LONDON — Unimaginable now, especially with tickets in short supply during the coronavirus pandemic, but when England and Scotland first decided to play each other in a soccer match they weren’t sure if there would be much demand.
How wrong they were. The West of Scotland Cricket Club was packed on Nov. 30, 1872.
“It was a big social success and a financial success,” soccer historian Andy Mitchell said. “So that was the stepping stone that made them realize that there was a market for football and the potential for them for the game to grow.”
More than 2,000 spectators watched the 1-1 draw, generating a profit to fund travel for a return match in England and set international soccer’s oldest rivalry in motion.

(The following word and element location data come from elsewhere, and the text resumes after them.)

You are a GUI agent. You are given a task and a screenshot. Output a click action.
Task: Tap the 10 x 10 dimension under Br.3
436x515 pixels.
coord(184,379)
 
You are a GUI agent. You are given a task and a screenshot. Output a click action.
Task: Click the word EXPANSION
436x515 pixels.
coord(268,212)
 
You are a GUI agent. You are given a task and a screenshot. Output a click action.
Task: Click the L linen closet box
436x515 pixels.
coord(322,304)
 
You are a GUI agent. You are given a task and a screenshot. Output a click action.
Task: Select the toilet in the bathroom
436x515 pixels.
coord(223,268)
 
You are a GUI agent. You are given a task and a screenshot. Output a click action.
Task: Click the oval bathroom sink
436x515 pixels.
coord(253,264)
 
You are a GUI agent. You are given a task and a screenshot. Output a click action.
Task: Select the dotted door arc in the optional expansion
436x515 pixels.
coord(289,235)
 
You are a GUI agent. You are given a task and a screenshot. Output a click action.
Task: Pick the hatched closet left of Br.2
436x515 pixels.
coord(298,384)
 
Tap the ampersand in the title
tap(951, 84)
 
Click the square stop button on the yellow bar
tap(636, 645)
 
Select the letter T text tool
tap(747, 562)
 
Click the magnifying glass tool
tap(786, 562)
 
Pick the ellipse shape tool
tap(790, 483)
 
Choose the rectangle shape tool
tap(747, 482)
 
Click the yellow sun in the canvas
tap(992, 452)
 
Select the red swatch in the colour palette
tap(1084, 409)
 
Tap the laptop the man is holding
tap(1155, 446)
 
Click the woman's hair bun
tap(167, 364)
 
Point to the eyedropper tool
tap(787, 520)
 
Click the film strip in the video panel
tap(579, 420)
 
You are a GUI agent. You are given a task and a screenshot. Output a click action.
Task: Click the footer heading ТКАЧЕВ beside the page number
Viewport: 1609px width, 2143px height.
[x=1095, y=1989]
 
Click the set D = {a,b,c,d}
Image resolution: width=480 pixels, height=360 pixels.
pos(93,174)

The 115th installment of the meeting of neighbors within Britain comes on Friday at the home of English soccer, Wembley Stadium — 149 years after the first.
“Historically, it’s an incredibly important event,” Mitchell, the author of “First Elevens — the birth of international football,” said by telephone. “It helped football as a game to develop because even at that time, there were two different styles. Scotland had the passing game, teamwork. England had their sort of dribbling, head down and run kind of game.
“It was quite apparent very soon that the teamwork and passing game was far superior to what the English were playing.”
That was clear within the first decade of encounters with Scotland enjoying five-goal victory margins of 7-2 and 6-1.
“So the Scottish style,” Mitchell said, “was soon absorbed by the English game.”
Scotland having such an influence south of the border seems incongruous in the modern game.
A gulf between their domestic leagues has also grown over this century as the Premier League in England has cemented its status at the world’s richest league and the second-division Championship is even able to offer salaries comparable with — or exceeding — those on offer in the Scottish Premiership.
“They’ve got a population of 55 million, we’ve got a population of 5 million,” Scotland midfielder John McGinn said. “They’ve got worldwide superstars all through their squad, so we’ll always be underdogs. But hopefully that will suit us.”
The Scottish men last qualified for a European Championship in 1996 but didn’t advance from the group stage after losing to England at Wembley — a match memorable for the incredible goal scored by Paul Gascoigne. They haven’t been back to a World Cup since 1998, missing out on five in a row.
“We are forever searching for a place on the world stage,” said West of Scotland Tartan Army group spokesman Hamish Husband, who will be going to his 28th match against England on Friday. “We live in the shadow of England. So our job is just to prick the bubble.”
Husband said he has only missed three of the derbies since his first in 1966 — the same year England won its only major title at the World Cup.
One of the most cherished Scottish victories came in 1967 when the northerners came to Wembley, won 3-2 and declared themselves unofficial champions of the world. That was a time when England and Scotland played at least once annually in an unbroken run from 1947 to 1989 — when the rancor was bitter and the hooliganism was rampant.
There was a memorable 2-1 victory for Scotland in 1977 at Wembley when fans poured onto the field, ripping up pieces of turf to take home and tearing down the goals. It reflected the Scottish euphoria of the time when they were qualifying for World Cups — five in a row from 1974 to 1990 — while England was missing from the FIFA party in 1974 and 1978.
“Scotland games,” reminisced former England captain Terry Butcher, who played for his country from 1980-90, “they always stick out in your mind because of the sheer energy of the game, around the game, on the pitch and off the pitch.”
Only twice in three decades have England and Scotland met at a time of their own choosing — playing friendlies in 2013 and 2014 — rather than being paired in qualifying or tournaments. Both those games were contested without any of the fan violence of the past — as will be the hope around Wembley on Friday with only 3,500 members of the Tartan Army ticketed in the pandemic-reduced capacity of 22,500.
“There’s not the animosity any more,” Husband said. “What we feel is patronized.”
There’s little desire in England or Scotland for the resumption of annual matches that would be more about sentimentality rather than a strong commercial proposition attractive to fans. England wants to face more illustrious opponents, while Scotland is focused on just trying to qualify for more tournaments.
“As important as the England game is, we still miss the world stage,” Husband said. “The complication of the England game is not what we want.”